--- Begin Data entries ---
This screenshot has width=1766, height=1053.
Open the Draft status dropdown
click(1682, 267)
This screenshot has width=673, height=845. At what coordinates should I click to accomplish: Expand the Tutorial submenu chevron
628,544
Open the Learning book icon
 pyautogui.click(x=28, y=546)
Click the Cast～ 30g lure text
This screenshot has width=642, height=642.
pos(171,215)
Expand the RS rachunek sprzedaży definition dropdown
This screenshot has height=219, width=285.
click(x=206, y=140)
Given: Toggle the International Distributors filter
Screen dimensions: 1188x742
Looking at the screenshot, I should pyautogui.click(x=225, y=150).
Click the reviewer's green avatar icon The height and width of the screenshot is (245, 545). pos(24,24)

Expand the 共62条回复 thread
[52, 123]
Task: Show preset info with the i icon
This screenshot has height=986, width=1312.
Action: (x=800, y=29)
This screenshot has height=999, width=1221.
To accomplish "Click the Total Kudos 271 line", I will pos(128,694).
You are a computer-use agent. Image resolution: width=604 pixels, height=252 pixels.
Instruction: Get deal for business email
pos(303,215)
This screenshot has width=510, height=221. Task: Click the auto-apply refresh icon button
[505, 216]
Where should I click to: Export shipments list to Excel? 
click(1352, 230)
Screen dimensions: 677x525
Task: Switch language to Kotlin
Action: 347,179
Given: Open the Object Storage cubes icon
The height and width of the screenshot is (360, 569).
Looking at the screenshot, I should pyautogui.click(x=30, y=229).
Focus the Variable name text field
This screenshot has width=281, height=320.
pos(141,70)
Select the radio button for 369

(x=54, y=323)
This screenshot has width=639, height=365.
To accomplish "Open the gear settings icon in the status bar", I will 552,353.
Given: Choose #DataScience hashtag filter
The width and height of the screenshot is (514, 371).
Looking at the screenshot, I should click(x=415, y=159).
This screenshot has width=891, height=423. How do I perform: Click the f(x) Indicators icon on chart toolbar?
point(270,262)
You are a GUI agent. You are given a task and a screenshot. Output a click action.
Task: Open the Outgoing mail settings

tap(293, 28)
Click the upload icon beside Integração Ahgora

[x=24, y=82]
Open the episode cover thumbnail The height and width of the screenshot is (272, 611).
--- End Data entries ---
## Exercise aim
Reproduce all of the rows above word for word, from the first to the last.

## Solution
This screenshot has width=1766, height=1053.
Open the Draft status dropdown
click(1682, 267)
This screenshot has width=673, height=845. At what coordinates should I click to accomplish: Expand the Tutorial submenu chevron
628,544
Open the Learning book icon
 pyautogui.click(x=28, y=546)
Click the Cast～ 30g lure text
This screenshot has width=642, height=642.
pos(171,215)
Expand the RS rachunek sprzedaży definition dropdown
This screenshot has height=219, width=285.
click(x=206, y=140)
Given: Toggle the International Distributors filter
Screen dimensions: 1188x742
Looking at the screenshot, I should pyautogui.click(x=225, y=150).
Click the reviewer's green avatar icon The height and width of the screenshot is (245, 545). pos(24,24)

Expand the 共62条回复 thread
[52, 123]
Task: Show preset info with the i icon
This screenshot has height=986, width=1312.
Action: (x=800, y=29)
This screenshot has height=999, width=1221.
To accomplish "Click the Total Kudos 271 line", I will pos(128,694).
You are a computer-use agent. Image resolution: width=604 pixels, height=252 pixels.
Instruction: Get deal for business email
pos(303,215)
This screenshot has width=510, height=221. Task: Click the auto-apply refresh icon button
[505, 216]
Where should I click to: Export shipments list to Excel? 
click(1352, 230)
Screen dimensions: 677x525
Task: Switch language to Kotlin
Action: 347,179
Given: Open the Object Storage cubes icon
The height and width of the screenshot is (360, 569).
Looking at the screenshot, I should pyautogui.click(x=30, y=229).
Focus the Variable name text field
This screenshot has width=281, height=320.
pos(141,70)
Select the radio button for 369

(x=54, y=323)
This screenshot has width=639, height=365.
To accomplish "Open the gear settings icon in the status bar", I will 552,353.
Given: Choose #DataScience hashtag filter
The width and height of the screenshot is (514, 371).
Looking at the screenshot, I should click(x=415, y=159).
This screenshot has width=891, height=423. How do I perform: Click the f(x) Indicators icon on chart toolbar?
point(270,262)
You are a GUI agent. You are given a task and a screenshot. Output a click action.
Task: Open the Outgoing mail settings

tap(293, 28)
Click the upload icon beside Integração Ahgora

[x=24, y=82]
Open the episode cover thumbnail The height and width of the screenshot is (272, 611).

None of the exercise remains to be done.